Two lines mark the range in the entries below: the one holding "Open Desktop Audio" and the one holding "Task: Delete UnsavedReplay-2026.02.18-21.56.16". Set down those two and all lines between them, exactly.

TASK MATERIAL:
———

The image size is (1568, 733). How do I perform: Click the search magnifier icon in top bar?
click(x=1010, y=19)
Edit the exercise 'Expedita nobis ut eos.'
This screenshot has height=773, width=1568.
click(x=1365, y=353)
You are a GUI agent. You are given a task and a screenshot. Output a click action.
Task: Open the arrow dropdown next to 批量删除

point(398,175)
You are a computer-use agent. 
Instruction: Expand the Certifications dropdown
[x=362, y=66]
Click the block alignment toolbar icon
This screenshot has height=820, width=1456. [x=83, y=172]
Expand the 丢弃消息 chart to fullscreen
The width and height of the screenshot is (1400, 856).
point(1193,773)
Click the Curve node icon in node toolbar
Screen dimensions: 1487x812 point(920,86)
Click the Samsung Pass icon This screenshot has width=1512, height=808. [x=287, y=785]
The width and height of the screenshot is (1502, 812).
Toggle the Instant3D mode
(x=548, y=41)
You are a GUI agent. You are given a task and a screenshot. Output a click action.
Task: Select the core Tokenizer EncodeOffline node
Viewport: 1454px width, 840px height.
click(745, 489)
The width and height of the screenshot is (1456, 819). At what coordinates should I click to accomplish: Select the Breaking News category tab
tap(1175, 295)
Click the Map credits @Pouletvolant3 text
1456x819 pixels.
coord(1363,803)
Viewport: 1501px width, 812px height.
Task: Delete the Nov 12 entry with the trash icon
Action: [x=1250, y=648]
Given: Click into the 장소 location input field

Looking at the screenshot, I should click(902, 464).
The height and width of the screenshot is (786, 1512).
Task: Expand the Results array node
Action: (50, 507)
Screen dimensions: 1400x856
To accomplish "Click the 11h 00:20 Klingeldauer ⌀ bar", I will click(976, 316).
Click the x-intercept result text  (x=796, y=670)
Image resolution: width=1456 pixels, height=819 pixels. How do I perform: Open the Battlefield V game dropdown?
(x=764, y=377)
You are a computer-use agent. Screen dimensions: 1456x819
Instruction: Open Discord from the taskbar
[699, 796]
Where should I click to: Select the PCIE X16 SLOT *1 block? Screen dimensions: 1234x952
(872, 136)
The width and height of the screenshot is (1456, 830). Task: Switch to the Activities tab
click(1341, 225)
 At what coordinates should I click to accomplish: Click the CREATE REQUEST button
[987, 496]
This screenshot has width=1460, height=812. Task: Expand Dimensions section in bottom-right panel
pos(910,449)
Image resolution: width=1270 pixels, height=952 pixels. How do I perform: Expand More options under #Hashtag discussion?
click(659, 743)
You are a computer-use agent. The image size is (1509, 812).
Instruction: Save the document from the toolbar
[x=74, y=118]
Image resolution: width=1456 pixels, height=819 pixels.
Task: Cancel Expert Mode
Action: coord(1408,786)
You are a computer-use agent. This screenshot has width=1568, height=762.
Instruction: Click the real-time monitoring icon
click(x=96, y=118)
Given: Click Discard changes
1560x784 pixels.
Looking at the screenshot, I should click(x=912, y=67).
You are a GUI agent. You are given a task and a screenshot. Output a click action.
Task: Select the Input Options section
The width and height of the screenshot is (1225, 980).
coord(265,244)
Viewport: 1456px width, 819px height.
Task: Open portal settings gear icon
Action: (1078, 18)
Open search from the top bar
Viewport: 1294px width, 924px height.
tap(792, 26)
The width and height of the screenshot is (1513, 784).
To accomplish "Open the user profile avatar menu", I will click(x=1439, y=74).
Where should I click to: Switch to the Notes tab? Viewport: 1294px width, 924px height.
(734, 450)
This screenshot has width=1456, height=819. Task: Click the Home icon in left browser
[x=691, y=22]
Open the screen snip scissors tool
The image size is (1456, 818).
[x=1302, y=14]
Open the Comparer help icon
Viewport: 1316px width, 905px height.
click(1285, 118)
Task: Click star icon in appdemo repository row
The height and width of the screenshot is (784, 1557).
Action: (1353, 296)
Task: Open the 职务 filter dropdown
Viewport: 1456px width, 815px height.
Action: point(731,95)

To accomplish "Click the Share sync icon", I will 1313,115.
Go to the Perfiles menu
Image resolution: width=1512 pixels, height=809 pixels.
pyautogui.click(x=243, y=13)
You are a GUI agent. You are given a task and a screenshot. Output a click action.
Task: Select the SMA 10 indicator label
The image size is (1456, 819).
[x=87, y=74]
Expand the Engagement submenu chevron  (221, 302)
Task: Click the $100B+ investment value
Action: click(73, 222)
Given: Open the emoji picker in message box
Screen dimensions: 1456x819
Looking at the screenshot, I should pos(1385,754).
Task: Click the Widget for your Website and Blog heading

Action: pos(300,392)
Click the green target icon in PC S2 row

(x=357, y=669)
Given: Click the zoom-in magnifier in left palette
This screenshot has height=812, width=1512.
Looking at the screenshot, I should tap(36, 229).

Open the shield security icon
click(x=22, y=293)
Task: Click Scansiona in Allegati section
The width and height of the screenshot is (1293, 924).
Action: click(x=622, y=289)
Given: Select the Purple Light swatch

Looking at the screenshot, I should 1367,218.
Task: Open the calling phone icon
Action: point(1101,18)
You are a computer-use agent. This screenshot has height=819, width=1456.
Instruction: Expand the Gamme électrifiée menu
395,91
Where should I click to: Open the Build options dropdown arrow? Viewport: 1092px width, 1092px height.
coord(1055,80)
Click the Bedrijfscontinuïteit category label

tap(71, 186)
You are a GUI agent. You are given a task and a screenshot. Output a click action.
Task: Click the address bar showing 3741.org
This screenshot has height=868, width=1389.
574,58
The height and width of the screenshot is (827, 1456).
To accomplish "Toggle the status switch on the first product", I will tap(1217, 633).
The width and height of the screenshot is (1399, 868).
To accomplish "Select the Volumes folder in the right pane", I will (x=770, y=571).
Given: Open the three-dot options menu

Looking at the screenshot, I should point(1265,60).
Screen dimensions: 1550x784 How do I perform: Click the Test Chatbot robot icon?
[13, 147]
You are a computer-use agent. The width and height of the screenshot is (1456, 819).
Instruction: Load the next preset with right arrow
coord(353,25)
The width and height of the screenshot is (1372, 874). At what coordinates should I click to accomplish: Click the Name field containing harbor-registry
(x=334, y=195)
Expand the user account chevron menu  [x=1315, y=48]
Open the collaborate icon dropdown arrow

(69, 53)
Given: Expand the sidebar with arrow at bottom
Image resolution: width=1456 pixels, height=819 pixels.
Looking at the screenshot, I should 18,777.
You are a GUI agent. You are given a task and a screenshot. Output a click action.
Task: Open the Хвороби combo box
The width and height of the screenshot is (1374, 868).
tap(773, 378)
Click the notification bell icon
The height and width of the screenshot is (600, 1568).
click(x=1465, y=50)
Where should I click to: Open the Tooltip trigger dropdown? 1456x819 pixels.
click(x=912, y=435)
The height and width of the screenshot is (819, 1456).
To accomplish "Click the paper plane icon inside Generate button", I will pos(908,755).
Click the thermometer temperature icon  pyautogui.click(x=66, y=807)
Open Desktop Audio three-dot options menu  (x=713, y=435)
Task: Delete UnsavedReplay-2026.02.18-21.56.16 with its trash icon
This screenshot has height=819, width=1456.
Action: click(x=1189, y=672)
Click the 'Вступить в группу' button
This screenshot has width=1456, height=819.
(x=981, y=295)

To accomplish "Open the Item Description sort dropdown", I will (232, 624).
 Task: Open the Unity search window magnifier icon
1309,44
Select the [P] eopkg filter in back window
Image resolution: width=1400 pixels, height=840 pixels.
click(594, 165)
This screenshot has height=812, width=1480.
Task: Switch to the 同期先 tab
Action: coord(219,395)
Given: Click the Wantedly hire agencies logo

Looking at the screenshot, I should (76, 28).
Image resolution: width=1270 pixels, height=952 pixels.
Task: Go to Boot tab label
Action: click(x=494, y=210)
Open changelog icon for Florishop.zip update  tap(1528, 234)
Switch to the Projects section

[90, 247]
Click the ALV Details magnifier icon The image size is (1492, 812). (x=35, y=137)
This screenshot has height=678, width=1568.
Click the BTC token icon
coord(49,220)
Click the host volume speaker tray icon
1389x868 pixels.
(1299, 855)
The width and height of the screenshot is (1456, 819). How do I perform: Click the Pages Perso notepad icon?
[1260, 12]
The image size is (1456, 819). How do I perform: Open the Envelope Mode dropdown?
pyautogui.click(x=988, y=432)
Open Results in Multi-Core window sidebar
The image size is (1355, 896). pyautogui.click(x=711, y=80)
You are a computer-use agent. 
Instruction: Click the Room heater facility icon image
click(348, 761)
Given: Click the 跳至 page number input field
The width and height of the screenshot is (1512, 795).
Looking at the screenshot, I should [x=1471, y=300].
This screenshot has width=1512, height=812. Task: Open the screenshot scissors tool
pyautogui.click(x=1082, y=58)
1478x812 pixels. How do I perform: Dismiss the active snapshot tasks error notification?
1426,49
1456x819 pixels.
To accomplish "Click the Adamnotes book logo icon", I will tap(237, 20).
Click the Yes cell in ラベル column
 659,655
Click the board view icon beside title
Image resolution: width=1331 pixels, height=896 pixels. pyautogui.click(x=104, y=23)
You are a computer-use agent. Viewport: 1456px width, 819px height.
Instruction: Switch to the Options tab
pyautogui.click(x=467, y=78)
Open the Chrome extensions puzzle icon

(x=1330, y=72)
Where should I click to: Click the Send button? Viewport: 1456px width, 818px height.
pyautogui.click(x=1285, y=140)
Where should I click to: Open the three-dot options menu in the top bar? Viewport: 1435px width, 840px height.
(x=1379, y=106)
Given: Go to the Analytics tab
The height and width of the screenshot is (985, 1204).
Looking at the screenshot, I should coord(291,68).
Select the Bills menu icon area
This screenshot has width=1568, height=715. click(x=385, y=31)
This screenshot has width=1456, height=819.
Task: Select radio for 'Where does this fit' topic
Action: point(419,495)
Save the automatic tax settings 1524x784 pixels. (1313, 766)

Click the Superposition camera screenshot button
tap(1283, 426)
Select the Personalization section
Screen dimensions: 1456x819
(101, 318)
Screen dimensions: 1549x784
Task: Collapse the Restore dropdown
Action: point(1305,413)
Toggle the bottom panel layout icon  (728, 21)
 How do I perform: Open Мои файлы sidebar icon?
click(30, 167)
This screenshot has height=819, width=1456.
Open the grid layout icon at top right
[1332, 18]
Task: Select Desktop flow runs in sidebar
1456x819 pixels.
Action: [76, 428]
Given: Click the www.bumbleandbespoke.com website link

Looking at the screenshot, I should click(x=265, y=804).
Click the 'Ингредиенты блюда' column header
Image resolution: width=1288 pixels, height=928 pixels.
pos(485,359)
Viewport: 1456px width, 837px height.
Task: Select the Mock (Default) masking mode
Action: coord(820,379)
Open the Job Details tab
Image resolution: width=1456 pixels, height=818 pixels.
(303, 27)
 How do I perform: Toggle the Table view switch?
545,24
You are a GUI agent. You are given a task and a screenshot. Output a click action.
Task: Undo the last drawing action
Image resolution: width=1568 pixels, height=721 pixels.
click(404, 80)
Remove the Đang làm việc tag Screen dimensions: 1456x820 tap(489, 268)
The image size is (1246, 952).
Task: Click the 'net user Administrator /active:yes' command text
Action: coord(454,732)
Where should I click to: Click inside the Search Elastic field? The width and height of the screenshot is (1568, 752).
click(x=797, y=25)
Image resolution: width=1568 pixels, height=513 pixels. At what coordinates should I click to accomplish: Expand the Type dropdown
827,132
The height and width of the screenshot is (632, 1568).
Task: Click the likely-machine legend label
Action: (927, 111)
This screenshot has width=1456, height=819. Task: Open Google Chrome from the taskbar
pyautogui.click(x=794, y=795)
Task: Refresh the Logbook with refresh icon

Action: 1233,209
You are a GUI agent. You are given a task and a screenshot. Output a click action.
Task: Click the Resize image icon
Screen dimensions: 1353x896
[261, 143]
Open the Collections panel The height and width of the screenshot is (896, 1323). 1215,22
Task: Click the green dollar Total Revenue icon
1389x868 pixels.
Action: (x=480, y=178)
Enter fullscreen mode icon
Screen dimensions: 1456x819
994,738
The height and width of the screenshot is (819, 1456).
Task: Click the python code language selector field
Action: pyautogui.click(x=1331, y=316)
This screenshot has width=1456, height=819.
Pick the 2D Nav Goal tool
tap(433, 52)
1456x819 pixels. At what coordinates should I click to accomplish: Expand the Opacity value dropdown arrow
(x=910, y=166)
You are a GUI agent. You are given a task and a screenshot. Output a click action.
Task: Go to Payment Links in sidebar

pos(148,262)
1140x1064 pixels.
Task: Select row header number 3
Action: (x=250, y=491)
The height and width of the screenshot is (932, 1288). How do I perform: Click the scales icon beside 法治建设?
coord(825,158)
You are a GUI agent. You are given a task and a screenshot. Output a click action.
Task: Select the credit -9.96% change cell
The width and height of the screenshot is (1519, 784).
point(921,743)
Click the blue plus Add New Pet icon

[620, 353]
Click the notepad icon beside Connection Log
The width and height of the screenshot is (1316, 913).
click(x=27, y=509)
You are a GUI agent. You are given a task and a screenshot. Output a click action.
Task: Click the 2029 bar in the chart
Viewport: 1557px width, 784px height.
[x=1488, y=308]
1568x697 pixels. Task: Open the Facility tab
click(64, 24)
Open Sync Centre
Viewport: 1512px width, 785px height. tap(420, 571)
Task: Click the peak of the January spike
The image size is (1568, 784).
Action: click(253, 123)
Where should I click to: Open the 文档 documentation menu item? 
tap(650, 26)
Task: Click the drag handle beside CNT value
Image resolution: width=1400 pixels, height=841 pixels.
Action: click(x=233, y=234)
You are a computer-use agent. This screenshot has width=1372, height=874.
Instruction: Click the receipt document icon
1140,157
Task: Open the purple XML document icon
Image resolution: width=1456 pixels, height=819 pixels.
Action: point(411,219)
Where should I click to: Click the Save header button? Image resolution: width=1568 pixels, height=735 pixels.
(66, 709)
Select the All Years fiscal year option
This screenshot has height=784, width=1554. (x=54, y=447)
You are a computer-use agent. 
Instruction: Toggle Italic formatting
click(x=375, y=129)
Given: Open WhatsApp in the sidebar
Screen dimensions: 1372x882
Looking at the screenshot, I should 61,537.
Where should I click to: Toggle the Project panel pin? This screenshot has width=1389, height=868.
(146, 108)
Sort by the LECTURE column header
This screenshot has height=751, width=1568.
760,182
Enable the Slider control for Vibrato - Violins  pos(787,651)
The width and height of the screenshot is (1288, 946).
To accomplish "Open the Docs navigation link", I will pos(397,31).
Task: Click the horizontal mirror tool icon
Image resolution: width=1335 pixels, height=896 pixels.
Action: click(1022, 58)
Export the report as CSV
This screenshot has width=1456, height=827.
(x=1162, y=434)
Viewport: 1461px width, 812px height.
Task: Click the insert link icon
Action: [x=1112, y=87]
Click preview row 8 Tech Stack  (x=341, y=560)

———

ANSWER SECTION:
Open Desktop Audio three-dot options menu  (x=713, y=435)
Task: Delete UnsavedReplay-2026.02.18-21.56.16 with its trash icon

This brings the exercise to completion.